• PROBLEM TO SOLVE:
Can you rewrite every line of the records below as a Markdown table with the columns "Row" and "Line", numbering the rows and skipping blank lines? Leave the pictures out of your answer.

• DATASET EXCERPTS:

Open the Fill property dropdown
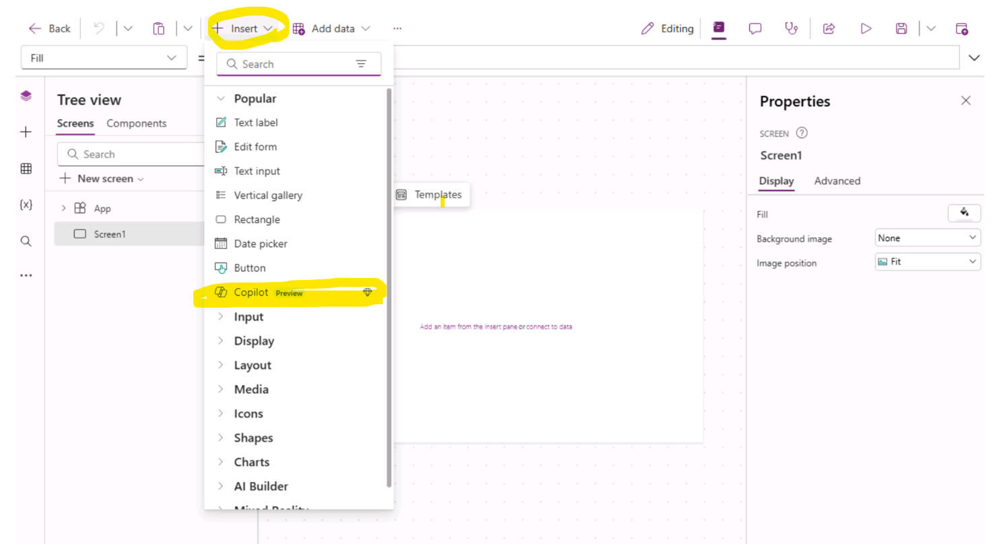This screenshot has width=999, height=546. pyautogui.click(x=104, y=58)
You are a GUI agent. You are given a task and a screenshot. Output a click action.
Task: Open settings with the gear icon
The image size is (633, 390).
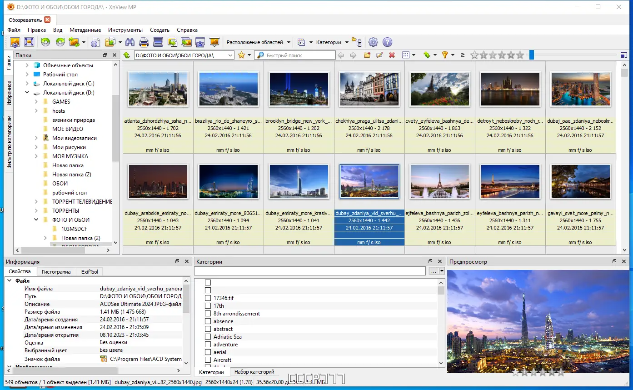tap(373, 42)

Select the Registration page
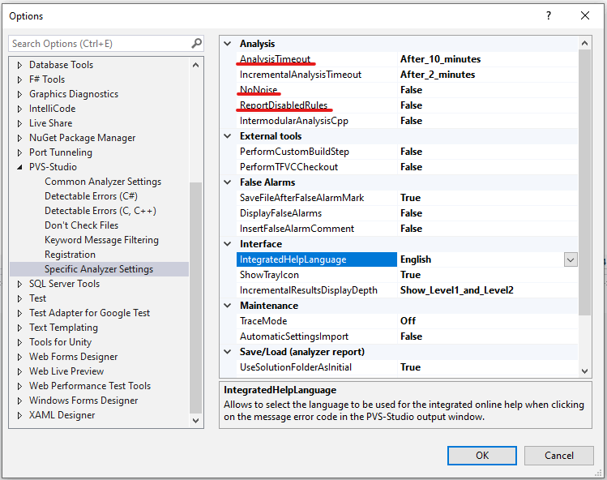[70, 255]
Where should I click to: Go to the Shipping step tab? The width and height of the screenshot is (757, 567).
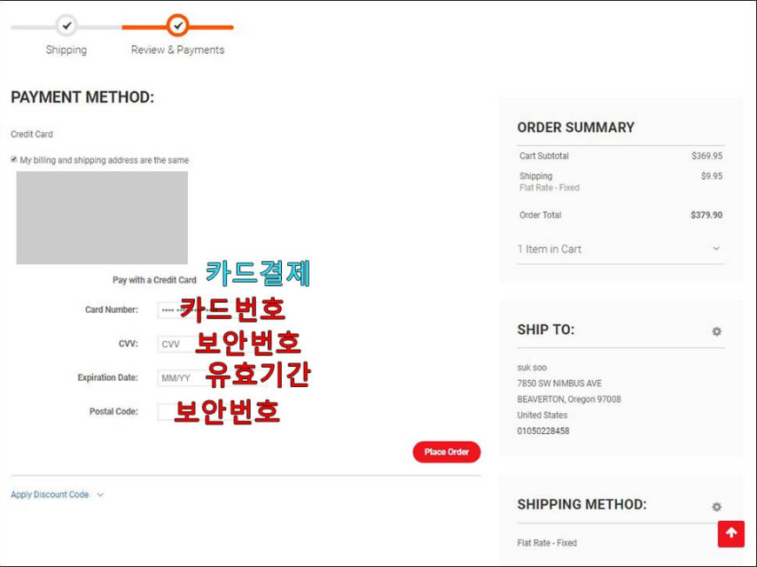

• SOLUTION:
| Row | Line |
|---|---|
| 1 | Open the Fill property dropdown |
| 2 | This screenshot has width=999, height=546. pyautogui.click(x=104, y=58) |
| 3 | You are a GUI agent. You are given a task and a screenshot. Output a click action. |
| 4 | Task: Open settings with the gear icon |
| 5 | The image size is (633, 390). |
| 6 | tap(373, 42) |
| 7 | Select the Registration page |
| 8 | [70, 255] |
| 9 | Where should I click to: Go to the Shipping step tab? The width and height of the screenshot is (757, 567). |